**WORK REQUIRED:** Below are some records; find each line that carries the word "arrow" and copy it.

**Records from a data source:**
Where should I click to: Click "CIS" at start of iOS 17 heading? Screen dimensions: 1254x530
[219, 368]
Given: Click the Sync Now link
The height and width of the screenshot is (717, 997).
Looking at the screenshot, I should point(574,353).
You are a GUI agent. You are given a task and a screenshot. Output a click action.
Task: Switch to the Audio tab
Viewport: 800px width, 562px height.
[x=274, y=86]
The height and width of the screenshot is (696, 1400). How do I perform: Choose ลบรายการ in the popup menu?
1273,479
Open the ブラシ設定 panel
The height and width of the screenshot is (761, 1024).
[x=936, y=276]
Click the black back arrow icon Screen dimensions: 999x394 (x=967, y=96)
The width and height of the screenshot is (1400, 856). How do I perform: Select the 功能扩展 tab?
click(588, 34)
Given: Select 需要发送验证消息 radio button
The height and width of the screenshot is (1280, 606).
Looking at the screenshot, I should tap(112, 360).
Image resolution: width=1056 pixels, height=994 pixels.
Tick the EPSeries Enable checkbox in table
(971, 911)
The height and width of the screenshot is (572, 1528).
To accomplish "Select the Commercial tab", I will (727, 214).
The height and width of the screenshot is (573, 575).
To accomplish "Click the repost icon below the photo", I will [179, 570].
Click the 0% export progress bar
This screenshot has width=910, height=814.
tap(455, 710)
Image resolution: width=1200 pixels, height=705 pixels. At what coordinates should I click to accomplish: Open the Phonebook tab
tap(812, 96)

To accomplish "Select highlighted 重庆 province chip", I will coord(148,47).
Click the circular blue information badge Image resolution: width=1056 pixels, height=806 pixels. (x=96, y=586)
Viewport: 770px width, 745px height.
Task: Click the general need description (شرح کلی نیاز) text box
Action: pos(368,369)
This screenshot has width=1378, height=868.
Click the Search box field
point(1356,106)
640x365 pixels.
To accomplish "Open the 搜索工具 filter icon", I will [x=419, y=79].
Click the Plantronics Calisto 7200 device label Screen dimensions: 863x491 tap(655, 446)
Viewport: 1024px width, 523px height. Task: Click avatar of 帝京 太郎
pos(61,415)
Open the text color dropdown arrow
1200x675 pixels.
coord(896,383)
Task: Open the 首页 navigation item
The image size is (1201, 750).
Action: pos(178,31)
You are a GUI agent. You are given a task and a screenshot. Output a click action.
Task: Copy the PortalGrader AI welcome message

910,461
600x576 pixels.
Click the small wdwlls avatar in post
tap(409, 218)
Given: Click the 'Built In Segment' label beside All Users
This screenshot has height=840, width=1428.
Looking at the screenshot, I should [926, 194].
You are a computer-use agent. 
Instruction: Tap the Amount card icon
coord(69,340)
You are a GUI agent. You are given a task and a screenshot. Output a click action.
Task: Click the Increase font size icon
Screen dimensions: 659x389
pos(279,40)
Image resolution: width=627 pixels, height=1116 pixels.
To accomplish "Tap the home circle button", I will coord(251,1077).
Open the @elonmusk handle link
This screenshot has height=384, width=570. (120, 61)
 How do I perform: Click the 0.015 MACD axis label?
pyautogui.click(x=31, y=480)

**SOLUTION FOR THIS EXERCISE:**
Click the black back arrow icon Screen dimensions: 999x394 (x=967, y=96)
Open the text color dropdown arrow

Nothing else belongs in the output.